- Gestellte Aufgabe A -
Beantworte anhand des Textauszugs zur EU-Politik diese Fragen:
(i) Zu wie vielen Jahren Haft wurde der Ehemann von Swetlana Tichanowskaja verurteilt?
(ii) Was stellten einige Ost-Länder wegen der gestiegenen Preise in Frage?
(iii) Wie will die EU-Kommission Atomenergie einstufen?
- Gestellte Aufgabe B -
Fasse den Textauszug zur EU-Politik in zwei Sätzen zusammen.
- Gestellte Aufgabe C -
Schreibe den Textauszug zur EU-Politik nach seinem letzten Satz weiter.

- Textauszug -
= = = = =

Die EU rief darüber hinaus die autoritäre Regierung in Belarus auf, «alle politischen Gefangenen unverzüglich und ohne Bedingungen freizulassen». Dort war der Ehemann der belarussischen Oppositionsführerin Swetlana Tichanowskaja am Dienstag zu 18 Jahren Haft verurteilt worden.

Massive Differenzen wurden erneut beim Thema Energie deutlich: Einige Ost-Länder stellten wegen der deutlich gestiegenen Preise den EU-Handel mit Verschmutzungsrechten in Frage und verhinderten damit die Annahme einer gemeinsamen Erklärung.

Keine Einigung gab es bei einem heiklen Thema auch zwischen Macron und Scholz: Die EU-Kommission will kommende Woche vorschlagen, Atomenergie als «nachhaltig» einzustufen - vor allem bei den Grünen in der Ampel-Koalition stösst dies auf massive Ablehnung.

= = = = =

- Bereitgestellte Daten -
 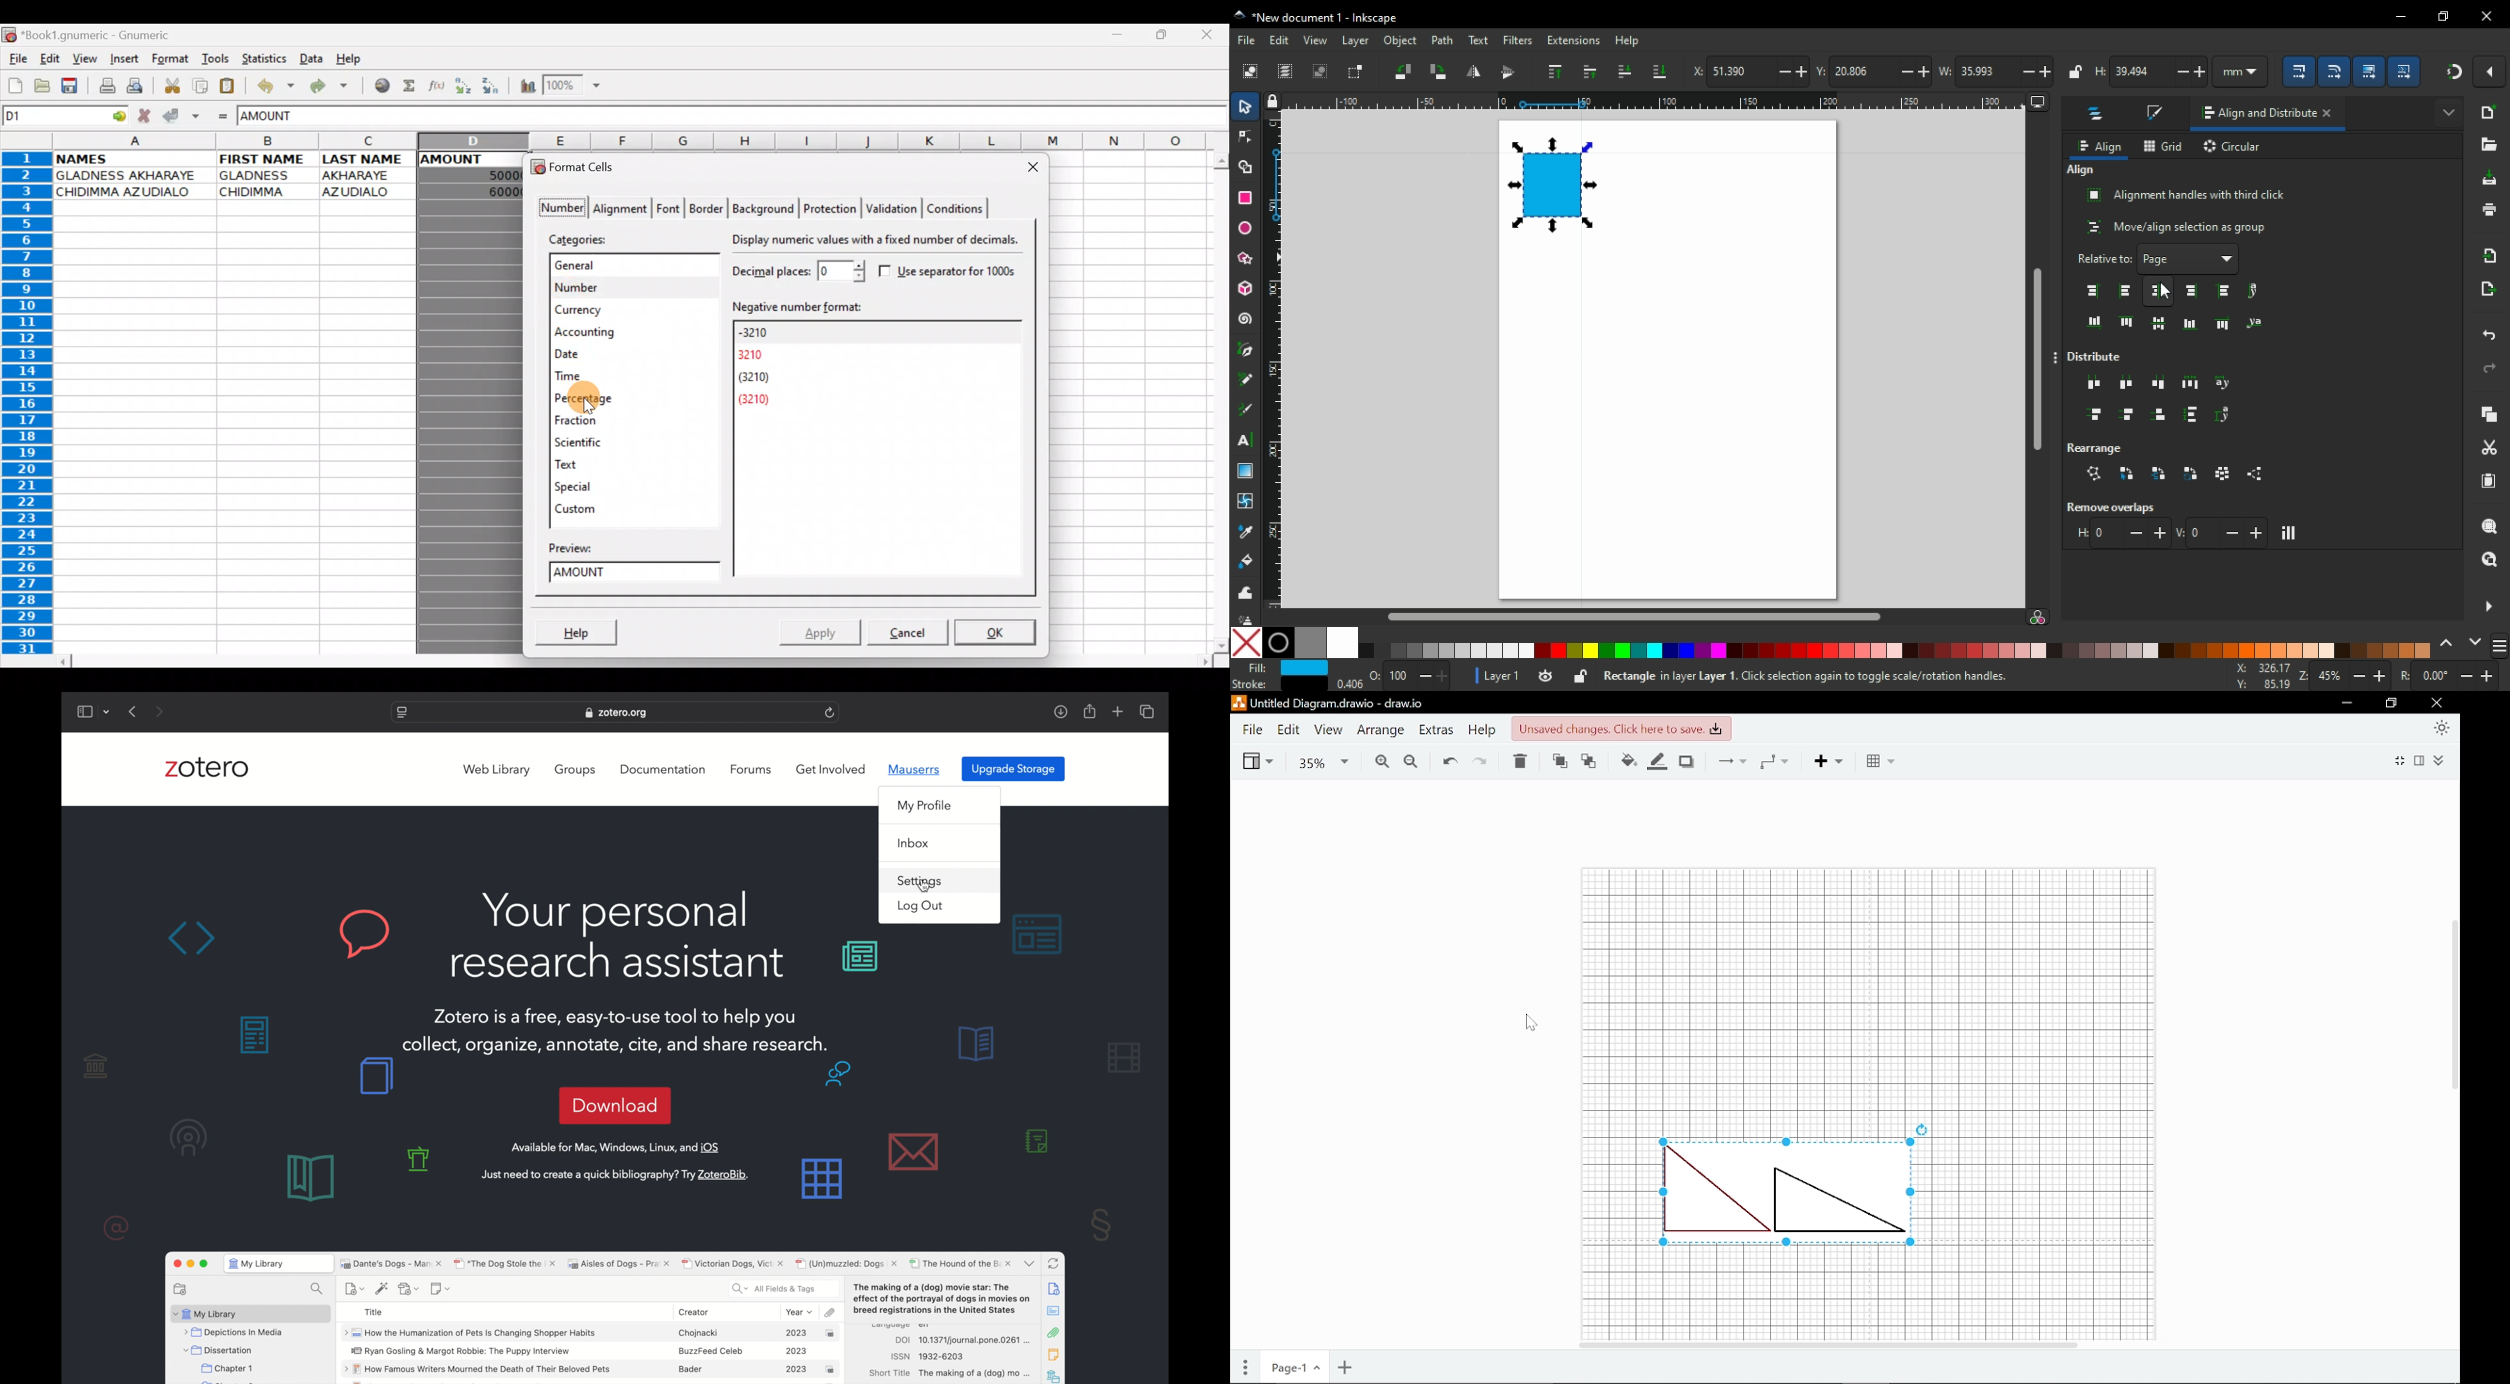 I want to click on Cut selection, so click(x=169, y=85).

= = = = =

- Schriftliche Antwort A -
(i) Zu 18 Jahren Haft.
(ii) Den EU-Handel mit Verschmutzungsrechten.
(iii) Als «nachhaltig».

- Schriftliche Antwort B -
Die EU forderte die autoritäre Regierung in Belarus auf, alle politischen Gefangenen unverzüglich und ohne Bedingungen freizulassen; dort war der Ehemann der Oppositionsführerin Swetlana Tichanowskaja zu 18 Jahren Haft verurteilt worden. Beim Thema Energie verhinderten einige Ost-Länder wegen gestiegener Preise eine gemeinsame Erklärung, und auch Macron und Scholz einigten sich nicht über den Plan der EU-Kommission, Atomenergie als «nachhaltig» einzustufen.

- Schriftliche Antwort C -
Macron verteidigte den Plan mit den Worten, die Kernkraft sei zwar «nicht mit erneuerbaren Energien gleichzustellen», stosse aber wenig Kohlendioxid aus. Zuvor hatte er Kernenergie unerlässlich für das Ziel der EU-Klimaneutralität bis 2050 bezeichnet.

Scholz nannte die Debatte über die sogenannte Taxonomie dagegen «völlig überbewertet». Auch mit dem Vorschlag ändere sich nichts daran, dass Deutschland im kommenden Jahr das letzte Kernkraftwerk abschalten werde. Berlin war es in den Verhandlungen nicht gelungen, eine genügend Stimmen für eine Blockade des Vorschlags zu organisieren.